**Что нужно сделать**
1/ Каким, согласно тексту об обменных операциях, был медианный доход на этих операциях по данным таблиц 22 и 23?
2/ Кратко изложите текст об обменных операциях в двух предложениях.
3/ Допишите следующую часть текста об обменных операциях, начав сразу после его последнего предложения.

**Текст**
•••

Кроме того, данные в трех таблицах свидетельствуют о том, что прибыль сильно разнилась от одной операции к другой и что обменные операции были в высшей степени спекулятивными. Судя по таблице 23, размер прибыли варьировался от 7,7 % до 28,8 % годовых. В таблице 24 разброс даже больше: от минусовых значений до 26,1 %, но эти данные менее надежны, потому что некоторые заемщики не были коммерсантами. Таким образом, церковная доктрина ростовщичества способствовала росту и без того высокого риска при сделках и действиях с занятыми средствами. Медианный доход на обменных операциях, судя по таблицам 22 и 23, находился в районе 14 %, что на самом деле было коммерческой процентной ставкой в XV в. Stare sui cambi (занимать, продавая переводные векселя) было еще дороже, чем stare sugli interessi (добывать деньги, занимая под проценты). Львиную долю прибыли торговца забирал банк. Нет ничего удивительного в том, что многие купцы, которые вели дела при недостаточном оборотном капитале, садились на мель. Практический результат церковного запрета ростовщичества оказался прямо противоположным намерениям: использование уловок, законных или незаконных, увеличивало риск и расходы и поддерживало процентную ставку на высоком уровне вместо того, чтобы понижать ее.

При ближайшем рассмотрении данные трех таблиц показывают, что иногда дукат шел вниз в Венеции и рос в Брюгге, уменьшая таким образом разрыв между двумя курсами. Данное явление обозначает, что ссуды искали инвесторов. Происходило и обратное. В зависимости от рыночной конъюнктуры деньги обладали либо высокой, либо низкой покупательной способностью. Периоды дефицита денег (strettezza) и их изобилия (larghezza) иногда зависели и от времени года, что описано в коммерческих руководствах, как напечатанных, так и тех, что сохранились в виде рукописей. Джованни да Уццано даже советует банкирам никогда не выписывать тратту в тот период, когда деньги обладают высокой покупательной способностью, и не переводить деньги, когда они обесцениваются. Банкиры, безусловно, были хорошо знакомы с такими сезонными колебаниями и старались следовать совету Уццано, занимая там, где деньги дешевы, и ссужая их там, где они дороги. Насколько успешны были их начинания, сказать трудно. Для того чтобы играть в такую игру, требовалась большая прозорливость, потому что любые планы часто ломали непредвиденные обстоятельства. Упущенные возможности уже не повторялись. Автор одного руководства даже сравнивает обмен с пролетающей птицей: она садится лишь на миг, и, если ее не схватить, она улетит и больше не вернется.

•••

**Список записей**
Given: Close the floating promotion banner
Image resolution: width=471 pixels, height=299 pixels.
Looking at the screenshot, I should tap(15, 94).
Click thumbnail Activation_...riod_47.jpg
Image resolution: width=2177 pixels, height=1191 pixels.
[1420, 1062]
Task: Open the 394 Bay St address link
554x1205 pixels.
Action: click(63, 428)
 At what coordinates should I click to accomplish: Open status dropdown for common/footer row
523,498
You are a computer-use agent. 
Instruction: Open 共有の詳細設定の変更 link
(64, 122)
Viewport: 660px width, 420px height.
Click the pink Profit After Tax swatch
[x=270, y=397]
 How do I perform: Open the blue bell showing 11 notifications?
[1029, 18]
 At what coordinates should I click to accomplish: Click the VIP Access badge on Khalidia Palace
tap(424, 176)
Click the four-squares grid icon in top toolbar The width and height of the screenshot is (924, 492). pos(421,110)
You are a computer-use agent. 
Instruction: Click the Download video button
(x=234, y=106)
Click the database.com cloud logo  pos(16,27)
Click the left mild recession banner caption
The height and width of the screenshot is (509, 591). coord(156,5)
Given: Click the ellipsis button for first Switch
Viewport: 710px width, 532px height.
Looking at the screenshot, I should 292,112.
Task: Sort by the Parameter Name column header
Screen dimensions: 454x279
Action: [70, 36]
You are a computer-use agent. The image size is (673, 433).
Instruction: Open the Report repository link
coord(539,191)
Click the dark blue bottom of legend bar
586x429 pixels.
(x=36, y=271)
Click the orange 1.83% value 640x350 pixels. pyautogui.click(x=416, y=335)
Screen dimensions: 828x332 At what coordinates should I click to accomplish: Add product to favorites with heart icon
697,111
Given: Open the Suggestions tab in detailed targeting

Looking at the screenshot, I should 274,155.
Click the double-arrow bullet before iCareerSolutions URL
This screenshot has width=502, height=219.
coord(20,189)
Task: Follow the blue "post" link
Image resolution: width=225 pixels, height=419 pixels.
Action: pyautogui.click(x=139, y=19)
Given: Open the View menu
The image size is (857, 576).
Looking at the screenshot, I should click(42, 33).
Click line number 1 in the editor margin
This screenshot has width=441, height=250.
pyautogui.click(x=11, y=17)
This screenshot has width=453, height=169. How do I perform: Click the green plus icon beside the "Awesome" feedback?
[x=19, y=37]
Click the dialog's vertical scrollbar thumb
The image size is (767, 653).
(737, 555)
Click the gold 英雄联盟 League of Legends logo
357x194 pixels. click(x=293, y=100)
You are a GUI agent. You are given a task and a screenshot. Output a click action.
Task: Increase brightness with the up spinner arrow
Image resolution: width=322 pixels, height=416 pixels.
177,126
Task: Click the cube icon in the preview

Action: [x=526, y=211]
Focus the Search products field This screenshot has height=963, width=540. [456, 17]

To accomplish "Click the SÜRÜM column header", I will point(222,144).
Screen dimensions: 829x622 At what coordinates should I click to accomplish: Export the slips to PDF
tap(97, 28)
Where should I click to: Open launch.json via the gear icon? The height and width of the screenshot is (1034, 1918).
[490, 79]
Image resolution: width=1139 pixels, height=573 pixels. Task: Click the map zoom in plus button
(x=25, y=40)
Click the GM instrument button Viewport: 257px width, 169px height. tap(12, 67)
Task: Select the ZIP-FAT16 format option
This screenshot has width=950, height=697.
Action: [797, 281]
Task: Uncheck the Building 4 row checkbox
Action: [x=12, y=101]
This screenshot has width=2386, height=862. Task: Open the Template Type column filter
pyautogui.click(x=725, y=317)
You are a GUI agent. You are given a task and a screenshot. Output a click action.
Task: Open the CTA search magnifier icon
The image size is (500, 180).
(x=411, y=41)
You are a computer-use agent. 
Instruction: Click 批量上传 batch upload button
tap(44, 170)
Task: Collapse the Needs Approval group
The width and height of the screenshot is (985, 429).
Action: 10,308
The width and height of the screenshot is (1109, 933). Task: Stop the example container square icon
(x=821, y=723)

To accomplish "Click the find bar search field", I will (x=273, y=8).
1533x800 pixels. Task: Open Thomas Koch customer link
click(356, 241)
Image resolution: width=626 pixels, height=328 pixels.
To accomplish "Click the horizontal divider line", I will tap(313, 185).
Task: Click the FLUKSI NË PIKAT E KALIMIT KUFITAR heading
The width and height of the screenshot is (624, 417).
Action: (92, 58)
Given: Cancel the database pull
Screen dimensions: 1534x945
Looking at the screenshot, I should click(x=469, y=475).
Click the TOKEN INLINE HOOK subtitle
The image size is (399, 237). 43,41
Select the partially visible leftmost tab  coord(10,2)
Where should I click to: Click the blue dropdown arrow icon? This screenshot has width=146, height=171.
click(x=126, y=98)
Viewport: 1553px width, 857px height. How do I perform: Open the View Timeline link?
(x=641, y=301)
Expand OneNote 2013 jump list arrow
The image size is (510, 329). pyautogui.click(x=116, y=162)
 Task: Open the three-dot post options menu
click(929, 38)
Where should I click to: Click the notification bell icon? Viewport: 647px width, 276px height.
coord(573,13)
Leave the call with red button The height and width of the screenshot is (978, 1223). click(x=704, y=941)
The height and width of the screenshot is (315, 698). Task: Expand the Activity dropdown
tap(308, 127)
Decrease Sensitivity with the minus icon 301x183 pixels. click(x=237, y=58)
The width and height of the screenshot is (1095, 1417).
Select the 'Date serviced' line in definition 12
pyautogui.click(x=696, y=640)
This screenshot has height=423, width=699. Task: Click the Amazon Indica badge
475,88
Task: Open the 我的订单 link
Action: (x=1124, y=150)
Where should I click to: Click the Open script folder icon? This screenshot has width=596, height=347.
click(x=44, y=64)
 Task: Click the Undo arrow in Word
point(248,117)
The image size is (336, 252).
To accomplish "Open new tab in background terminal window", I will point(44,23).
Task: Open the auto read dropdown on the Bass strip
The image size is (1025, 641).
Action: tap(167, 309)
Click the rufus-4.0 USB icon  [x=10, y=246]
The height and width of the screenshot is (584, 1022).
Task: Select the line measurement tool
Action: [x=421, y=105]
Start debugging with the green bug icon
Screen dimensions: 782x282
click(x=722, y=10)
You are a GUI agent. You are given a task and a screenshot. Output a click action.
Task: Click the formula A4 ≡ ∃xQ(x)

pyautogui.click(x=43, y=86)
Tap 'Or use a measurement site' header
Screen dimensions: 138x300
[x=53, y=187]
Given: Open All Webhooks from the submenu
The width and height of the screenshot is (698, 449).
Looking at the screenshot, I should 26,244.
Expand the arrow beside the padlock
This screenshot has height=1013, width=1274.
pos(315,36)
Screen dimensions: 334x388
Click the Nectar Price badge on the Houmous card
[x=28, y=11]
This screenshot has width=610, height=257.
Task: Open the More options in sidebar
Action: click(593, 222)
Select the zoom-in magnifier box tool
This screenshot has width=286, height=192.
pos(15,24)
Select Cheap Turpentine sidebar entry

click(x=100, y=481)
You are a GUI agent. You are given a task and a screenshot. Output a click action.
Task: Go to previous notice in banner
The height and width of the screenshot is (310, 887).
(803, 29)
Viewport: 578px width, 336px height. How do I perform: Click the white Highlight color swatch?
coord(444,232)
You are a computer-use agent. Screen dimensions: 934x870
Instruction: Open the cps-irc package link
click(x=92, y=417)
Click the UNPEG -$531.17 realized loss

•••

**Ответы к заданиям**
1/ Около 14 %.

2/ Данные таблиц показывают, что прибыль по обменным операциям сильно колебалась, занимать через переводные векселя было дороже, чем под проценты, а львиную долю прибыли торговца забирал банк. Церковный запрет ростовщичества дал обратный результат: уловки увеличивали риск и расходы и держали процентную ставку высокой, а банкиры старались занимать там, где деньги дешевы, и ссужать там, где они дороги.

3/
У Медичи имелись либо филиалы, либо корреспонденты во всех значимых банковских центрах Западной Европы; они получали сведения о последних обменных курсах и конъюнктуре денежного рынка. Разумеется, другие торговые банкиры поступали точно так же. Они настолько зависели от регулярных сводок из других мест, что выражение stare sugli avisi означало то же самое, что и «производить обменные операции».

В конце всех коммерческих писем всегда приводились самые последние обменные курсы. Деловая переписка Банка Медичи – не исключение. Так, в приписке из лондонского отделения от 4 октября 1453 г. во Флоренцию сообщалось, что валютные курсы на Ломбард-стрит «Per costi 36 2/3, Венеция 40 2/3, Брюгге 19 2/3, Генуя 22 3/4». Это означает следующее:





Флоренция: 36 2/3 стерлинга за флорин.

Венеция: 40 2/3 стерлинга за дукат.

Брюгге: от 19 2/3 до 19 3/4 стерлинга за экю / 24 гроота (фламандская валюта).

Генуя: 22 3/4 стерлинга за генуэзский флорин из 25 сольди.





Письмо, отправленное из Лиона 16 мая 1468 г. о положении дел на Пасхальной ярмарке, оканчивается фразой: «Per chosti 73, Венеция 60, Милан 63, Авиньон 133, Брюгге 50 2/3». Значит, на Пасхальной ярмарке действовали следующие курсы, выплаты по которым производились через месяц:





Флоренция: 73 «запечатанных» флорина за золотую марку. Венеция: 60 венецианских дукатов за золотую марку.

Милан: 63 миланских дуката за золотую марку.

Авиньон: 133 флорина питтети по 12 гроссов каждый за золотую марку.

Брюгге: 50 2/3 фламандских гроота за экю 1/66.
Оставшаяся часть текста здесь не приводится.